[发明专利]单分子条件下检测前列腺特异抗原的方法

说明书

本发明涉及一种单分子条件下检测前列腺特异抗原的方法，提出利用DNA四面体构建三维的检测基底，在其上连接的核酸适配体（aptamer），识别并捕获PSA；引入连接aptamer的量子点，实现检测信号的测定，包括DNA四面体与aptamer组装、量子点与aptamer组装、载带aptamer的DNA四面体在玻片上的固定和检测。本发明利用DNA四面体作为三维修饰基底，减少界面的非特异性吸附，提高界面均一性及检测信噪比。利用DNA四面体支撑aptamer，减少界面对aptamer的吸附，提高对靶标的捕获能力。利用单分子的检测技术，对单个靶标进行可视化检测，进一步提高检测灵敏度和信噪比。

技术领域

本发明涉及一种单分子条件下检测前列腺特异抗原的方法，具体涉及利用DNA四面体构建检测基底，利用特异性核酸适配体检测前列腺特异抗原的方法。本发明属于生物传感检测领域。

背景技术

作为男性恶性肿瘤之一的前列腺癌，在中国已成爆发式增长。据统计，近二十年来，前列腺癌的发病率增长超过10倍，而伴随中国社会老龄化的不断加剧，前列腺癌的发病率还将不断上升。然而，对前列腺癌而言，其发病率与致死率存在较大差异。通过对前列腺癌靶标的筛查，早期的前列腺癌基本可以治愈。现有的早期诊断主要通过检测前列腺特异抗原（PSA）进行，然而目前其检测灵敏度和特异性存在问题，因此在医药应用方面具有很大争议。

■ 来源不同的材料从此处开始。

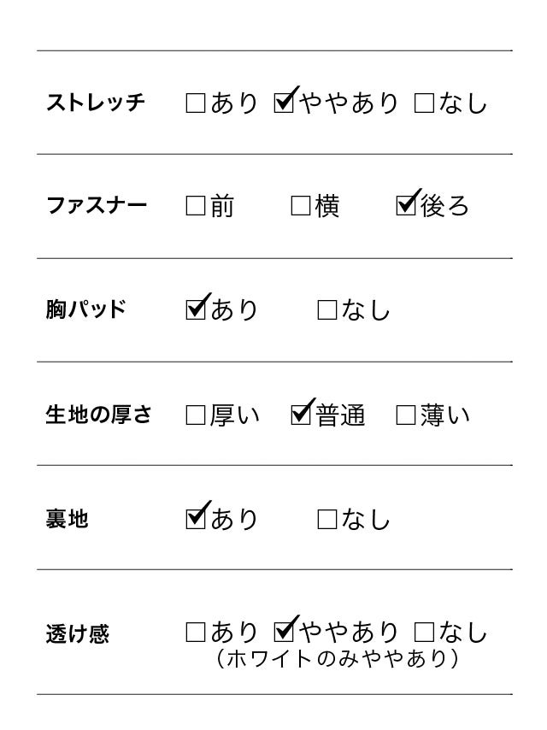Click the ファスナー row label
Image resolution: width=547 pixels, height=730 pixels.
point(96,207)
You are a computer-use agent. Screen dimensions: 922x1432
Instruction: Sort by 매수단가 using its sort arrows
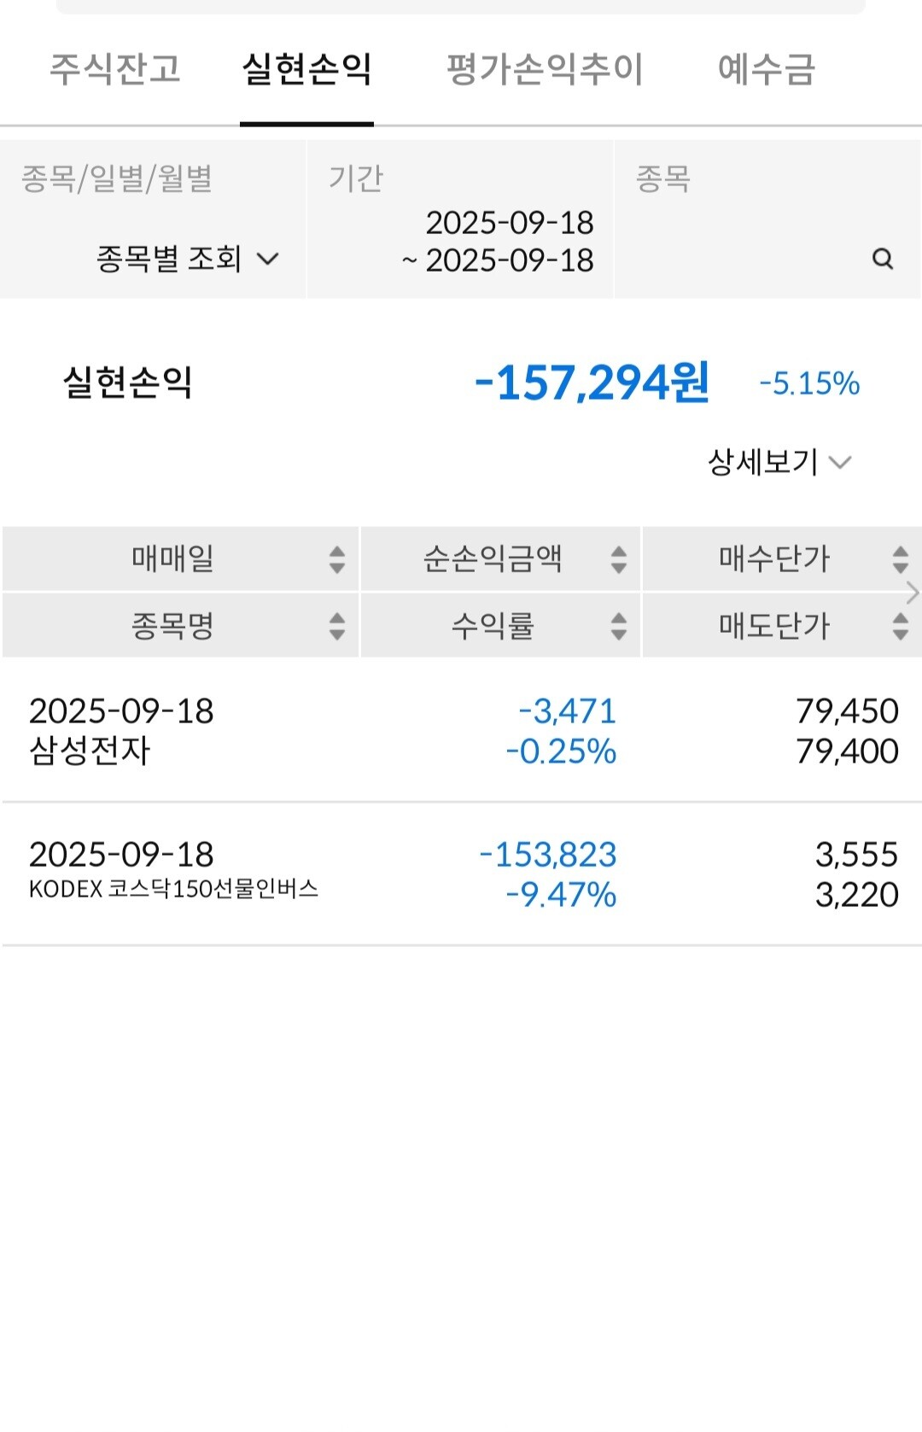point(900,559)
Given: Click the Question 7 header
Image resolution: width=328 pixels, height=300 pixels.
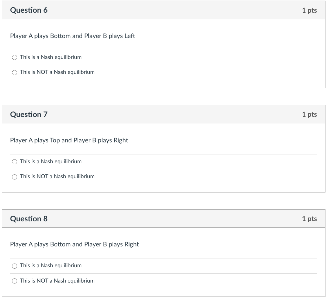Looking at the screenshot, I should pyautogui.click(x=29, y=114).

区别于传统的光学成像，单分子检测技术的出现将成像方式推至新的阶段：揭示隐藏在整体平均水平下分子的不均一性和其独特的动态过程。利用单分子荧光显微术，能够发现分子间的差异及分子与其所处微纳环境的相互作用，并且通过对单个分子的实时追踪，可以得到单个分子实时的动态变化。基于此方法，多种酶分子与无机纳米催化剂的催化特性被解析（Science 1998，Nature Materials 2008等）。同时单分子荧光检测方法具有极佳的信噪比、检测灵敏度及极高的时间分辨率，因而也被应用至核酸检测方面（NatureCommunication 2015）。

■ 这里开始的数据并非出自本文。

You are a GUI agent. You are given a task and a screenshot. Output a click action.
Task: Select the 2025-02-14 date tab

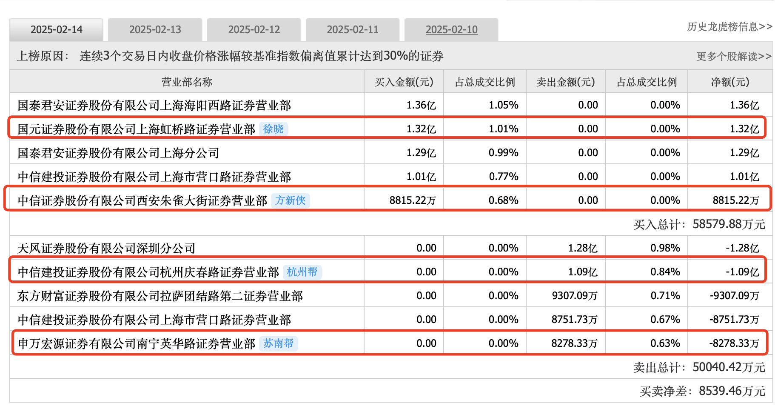point(56,29)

针对PSA检测中存在的灵敏度和特异性问题，本发明利用单分子检测技术，构建一种灵敏的检测PSA的方法。本发明提出利用DNA四面体构建三维的检测基底，在其上连接的核酸适配体（aptamer），识别并捕获PSA；引入连接aptamer的量子点，实现检测信号的测定。

发明内容

本发明目的在于针对现有技术的不足，本发明目的在于：提出一种单分子条件下检测前列腺特异抗原的方法，利用DNA四面体构建一种在单分子条件下检测PSA的方法。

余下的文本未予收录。